Yoda Digital MCP GitLab Server
- < 0.6.0
A vulnerability in GitLab MCP Server versions prior to 0.6.0 allows an AI agent to interact directly with GitLab without authentication. The issue arises because the HTTP transport in 'src/transport.ts' is shipped with no authentication layer and a wildcard 'Access-Control-Allow-Origin: *' on every response. This exposes a stateful, mutation-capable RPC endpoint that uses the operator's GitLab Personal Access Token (PAT) without any inbound credential check. The vulnerability is further exacerbated by the HTTP server binding to '0.0.0.0', exposing the unauthenticated endpoint on all interfaces. As a result, any cross-origin browser context can access the GitLab API tools, including destructive operations, using the operator's PAT.
Exploitation of this vulnerability allows unauthenticated access to all GitLab tools exposed by the server, using the operator's GitLab Personal Access Token. This includes destructive operations such as deleting repositories or groups, as well as other actions like pushing files or creating merge requests.

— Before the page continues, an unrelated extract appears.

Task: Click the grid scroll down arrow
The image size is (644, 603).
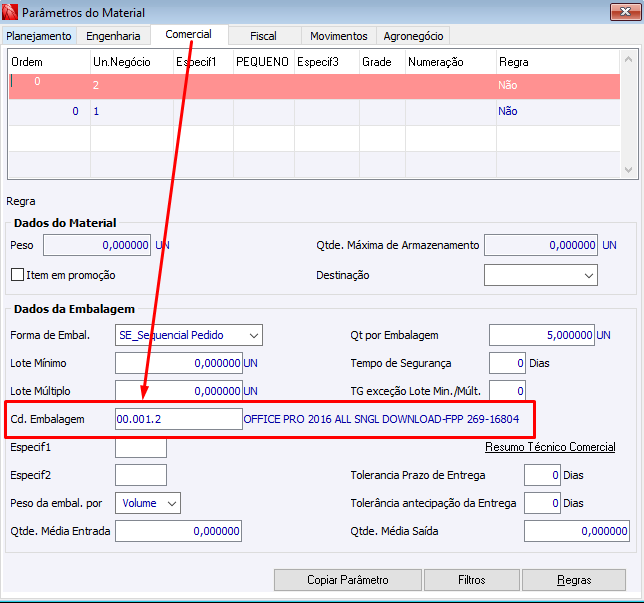Action: (628, 169)
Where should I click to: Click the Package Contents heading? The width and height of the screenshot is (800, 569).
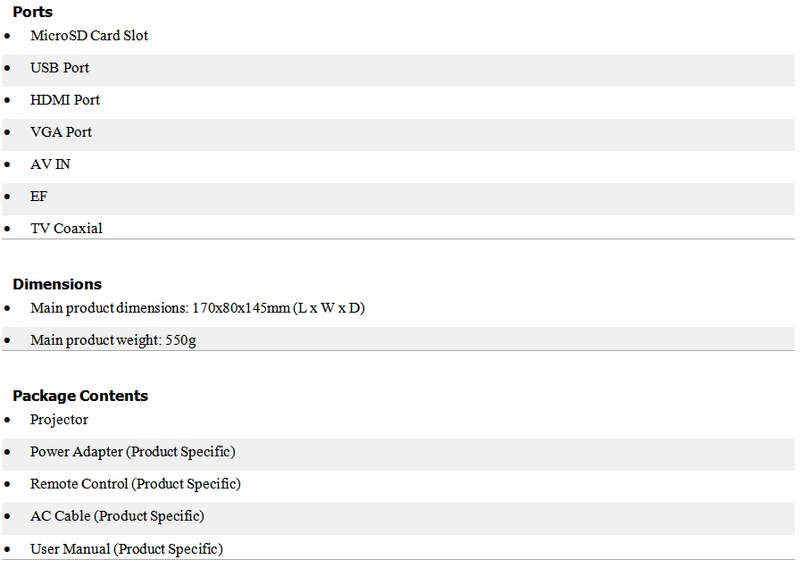pos(81,396)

To reproduce this vulnerability, set 'USE_SSE=true' and start the GitLab MCP server. The server will listen on all interfaces without authentication, exposing the '/sse' and '/messages?sessionId=<id>' endpoints. The '/sse' endpoint can be accessed to open a server-sent events (SSE) connection, which returns a session endpoint URL. This URL can then be used to send MCP messages to the server, accessing GitLab tools via the operator's PAT. The wildcard CORS allows this exploitation from any cross-origin web page.
Users should update to GitLab MCP Server version 0.6.0 or later, where this vulnerability is fixed.